## Problem A
Answer these questions using the pricing article below:
(i) What does the article say is to blame when less money is left at the end of the month than there should be?
(ii) What three things can be true of a job that looks fine on the surface?
(iii) What can a job thought to take 2 days turn into?
## Problem B
Please copy the pricing article below word for word, from "But at the end" up to and including "need more jobs.".

## Page text
· · · ·

Most tradesmen don’t realise they’re losing money.
They just feel it.
You’re busy.
You’ve got work on.
Money is coming in.
But at the end of the month, something doesn’t add up.
There should be more left than there is.
That’s not bad luck.
That’s pricing.
The Real Problem Isn’t Work — It’s Margin
You don’t need more jobs.
You need better jobs.
A job can look fine on the surface:
- You quoted it
- You completed it
- You got paid
But if you priced it wrong, you’ve quietly lost money.
And when that happens repeatedly, you end up:
- Tired
- Busy
- And not moving forward financially
Where Tradesmen Lose Money (Without Realising)
Most losses don’t come from big mistakes.
They come from small things that get missed.
You think:
“That’s a 2-day job”
It turns into:
- 2.5 days
- Maybe 3 with delays
That extra time comes straight out of your profit.

· · · ·

## Provided information

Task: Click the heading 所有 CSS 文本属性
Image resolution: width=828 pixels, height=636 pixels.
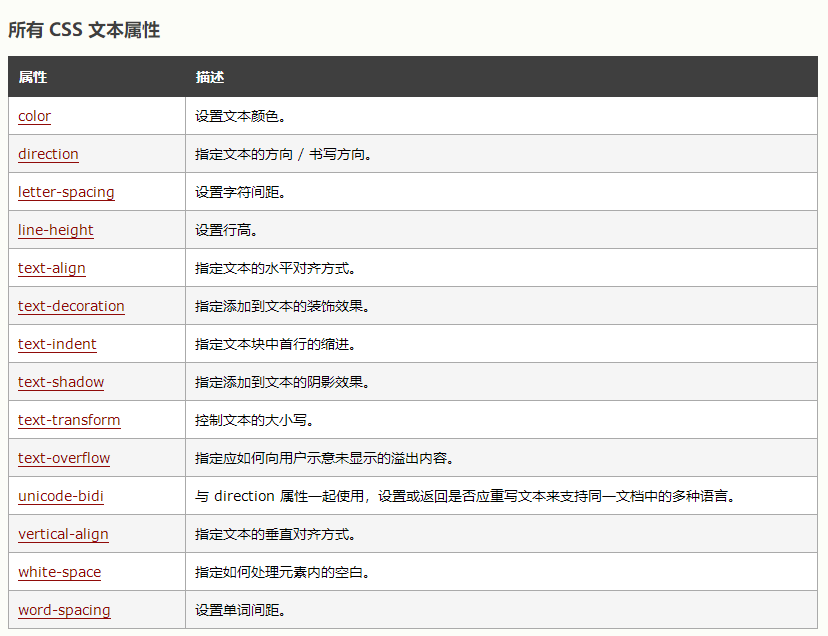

· · · ·

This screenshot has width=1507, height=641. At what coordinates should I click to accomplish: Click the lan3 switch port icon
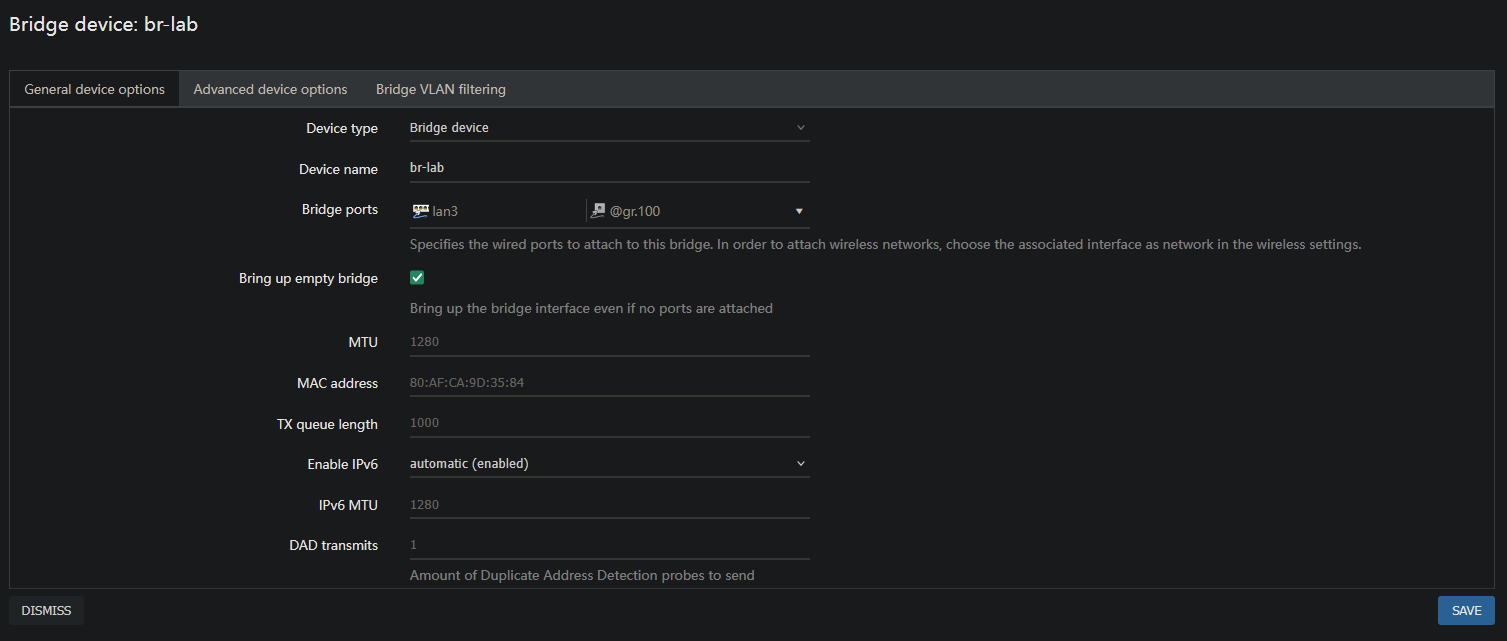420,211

· · · ·

## Complete response A
(i) Pricing, not bad luck.
(ii) You quoted it, you completed it, and you got paid.
(iii) 2.5 days, or maybe 3 with delays.

## Complete response B
But at the end of the month, something doesn’t add up.
There should be more left than there is.
That’s not bad luck.
That’s pricing.
The Real Problem Isn’t Work — It’s Margin
You don’t need more jobs.